Permission-aware retrieval, in one page

The single hardest thing about enterprise search is not ranking. It is getting the permissions right. If the retrieval layer surfaces a document the asker cannot legitimately open, no amount of grounding in the language model will save the answer. A leaked sentence is a leak regardless of citation.

We take a strict approach. Permissions are mirrored from the source system into a per-tenant access graph at ingest time, along with the document itself. Every edge — a user belonging to a Slack channel, a file inherited from a Google Drive folder, a Linear project restricted to a team — is written as a signed event into the same change log that carries content updates. The graph is kept tight rather than clever: resolution is a bounded traversal, not an open-ended reasoning task.

At query time the retrieval layer runs two filters in sequence. The first is a shallow visibility check: is the asker in any principal set that the document is attached to?
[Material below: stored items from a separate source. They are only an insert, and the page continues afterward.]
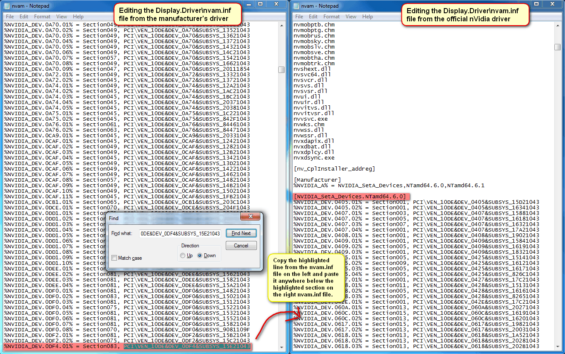The width and height of the screenshot is (565, 354).
Task: Click the right Notepad's vertical scrollbar thumb
Action: click(x=557, y=47)
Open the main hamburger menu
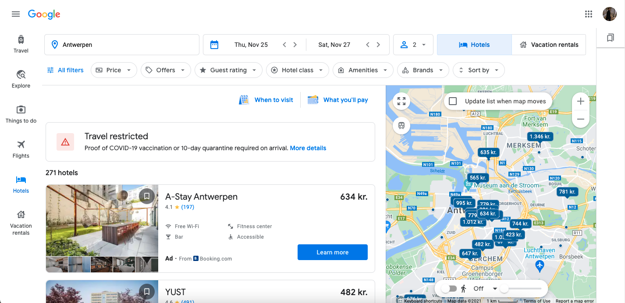Screen dimensions: 625x303 pos(16,14)
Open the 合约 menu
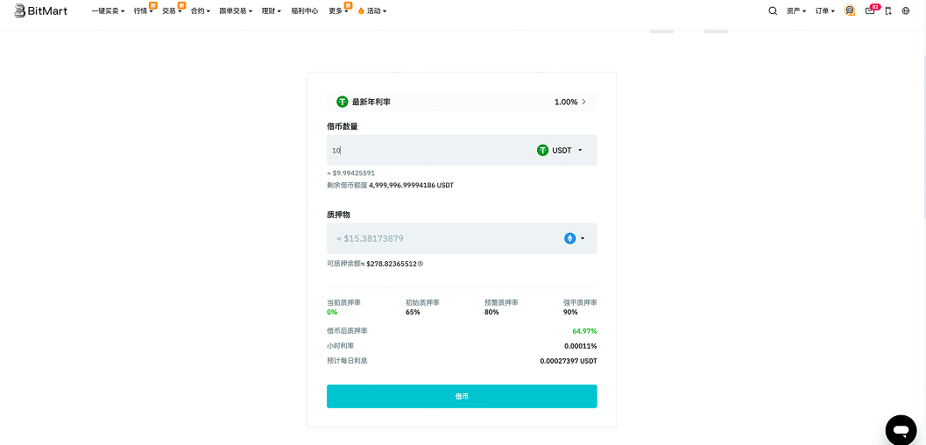Screen dimensions: 926x445 tap(200, 11)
That narrows the candidate pool without touching the vector index. The second filter runs inside the index itself — we store principal masks alongside each embedding so that the nearest-neighbour search cannot return chunks the asker is not entitled to, even before re-ranking.
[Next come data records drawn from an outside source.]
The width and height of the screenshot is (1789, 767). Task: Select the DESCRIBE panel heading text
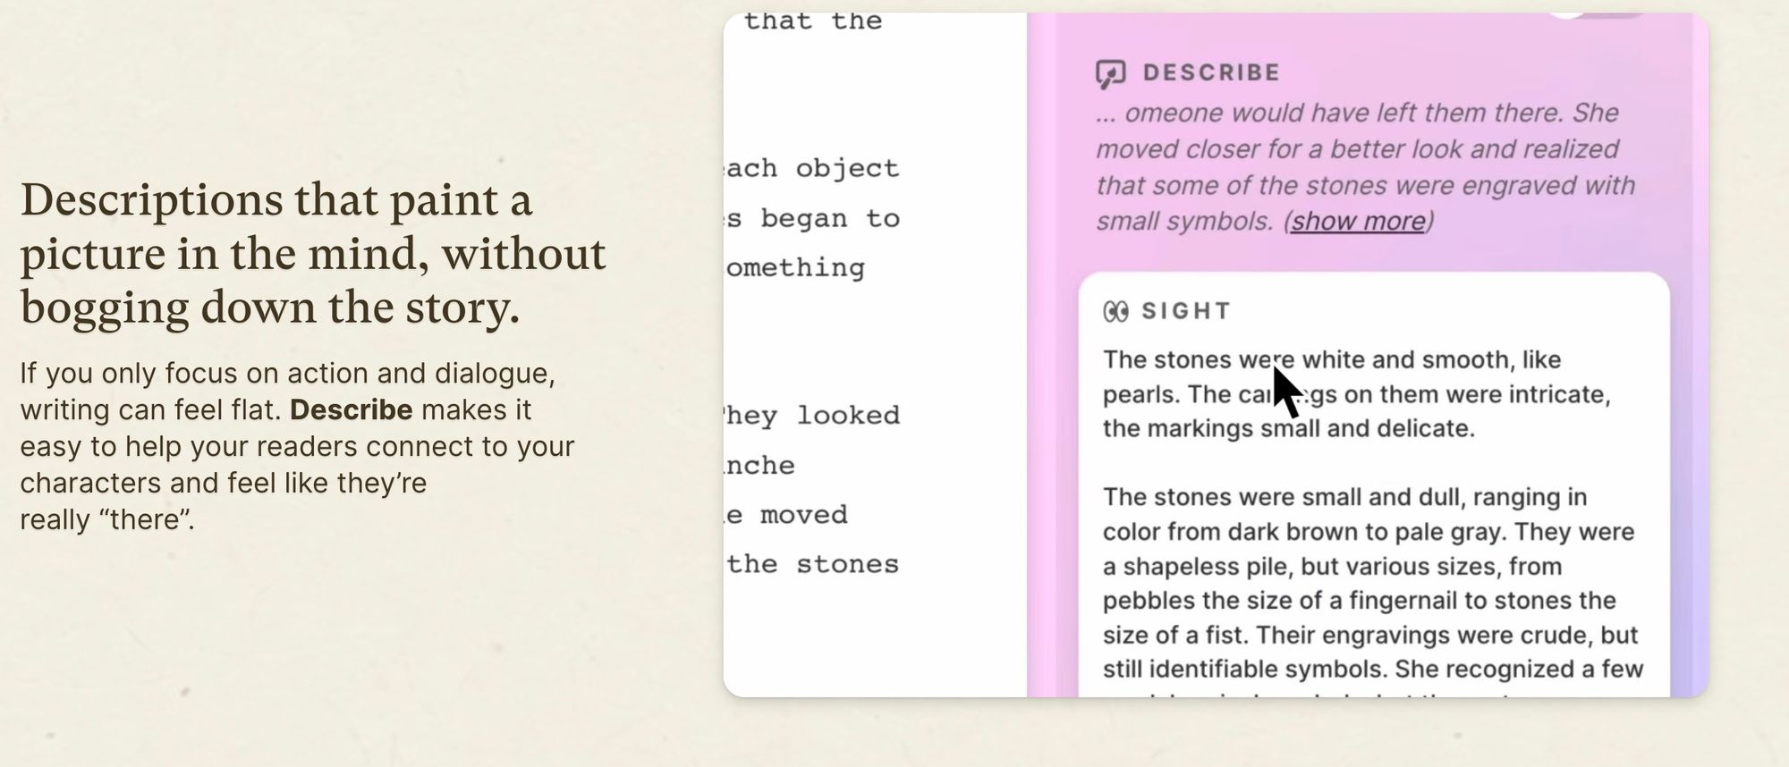(1211, 72)
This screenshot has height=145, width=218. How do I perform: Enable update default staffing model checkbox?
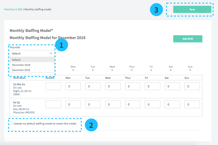click(11, 124)
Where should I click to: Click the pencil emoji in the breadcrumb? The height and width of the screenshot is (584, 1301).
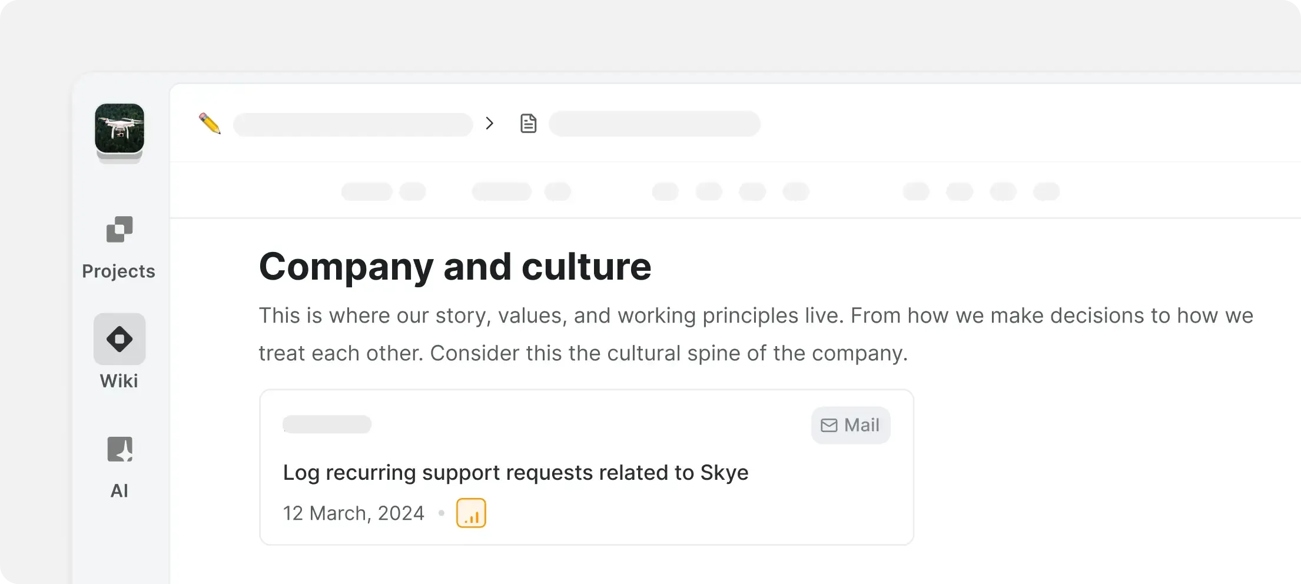tap(210, 124)
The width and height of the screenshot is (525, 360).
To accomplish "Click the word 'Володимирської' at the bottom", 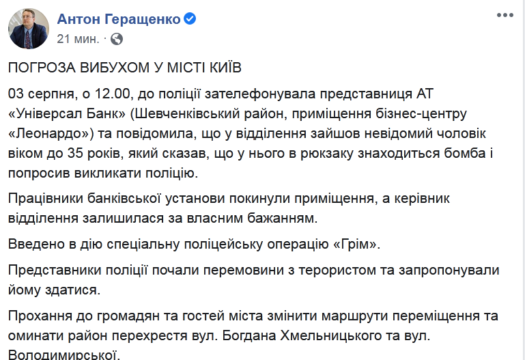I will tap(63, 355).
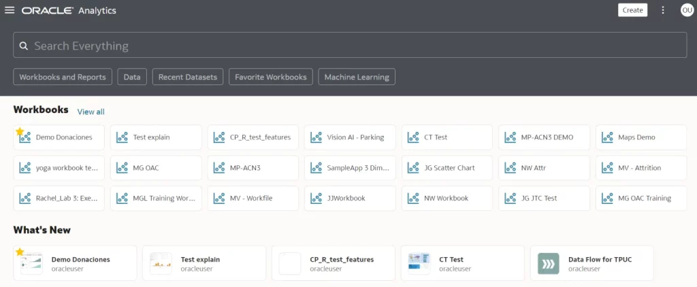
Task: Click the Data Flow for TPUC icon
Action: coord(548,263)
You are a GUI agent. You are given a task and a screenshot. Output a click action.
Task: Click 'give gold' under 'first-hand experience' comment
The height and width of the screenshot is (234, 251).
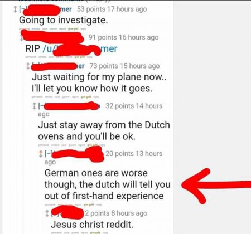coord(89,204)
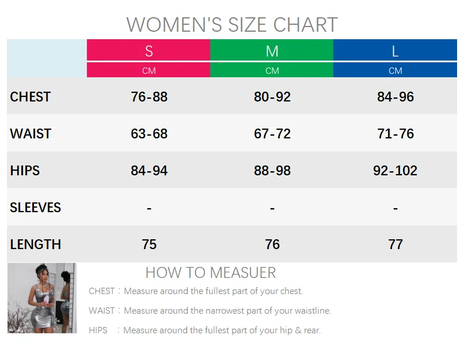Image resolution: width=464 pixels, height=350 pixels.
Task: Click the L length value 77
Action: tap(395, 244)
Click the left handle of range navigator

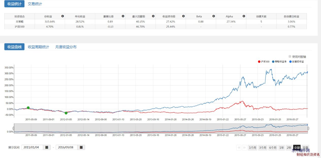point(14,128)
The prompt never sees a redaction step, because there is nothing to redact. Chunks that did not pass the filter were never retrieved. The language model is asked to ground an answer in the chunks it was given, and those chunks are by construction within the asker's reach.

Two practical consequences follow. The first is that our latency budget for permission resolution is fixed and measured; a slow permission system degrades every query, so it sits on our hot path dashboards. The second is that permission changes propagate in seconds, not minutes. A revocation in Google Workspace removes the relevant edges from the graph before the next query, and the now-unreachable chunks fall out of the result set on the next call.

There is more to say about group-of-groups resolution, about how we handle tenants that enforce field-level redaction inside single documents, and about what happens when a source system lies about its own ACL. We will get to those in later posts. For now, the headline: retrieval happens inside the permission boundary, not next to it.